*The data:*
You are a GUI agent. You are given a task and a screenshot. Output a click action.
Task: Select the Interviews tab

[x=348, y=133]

...

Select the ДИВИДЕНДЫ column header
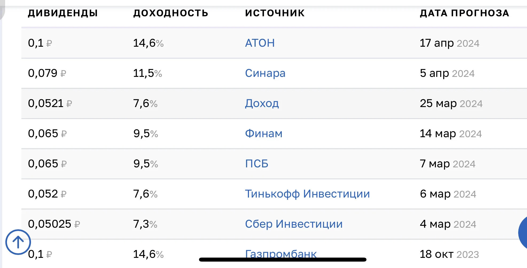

...

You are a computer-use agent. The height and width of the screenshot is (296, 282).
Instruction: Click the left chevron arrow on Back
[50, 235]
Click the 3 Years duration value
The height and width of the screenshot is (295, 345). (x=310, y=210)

*Work to complete:*
Nothing but a number is needed: tally the lines of the listing that contain "agent".

*Answer to the exercise:*
2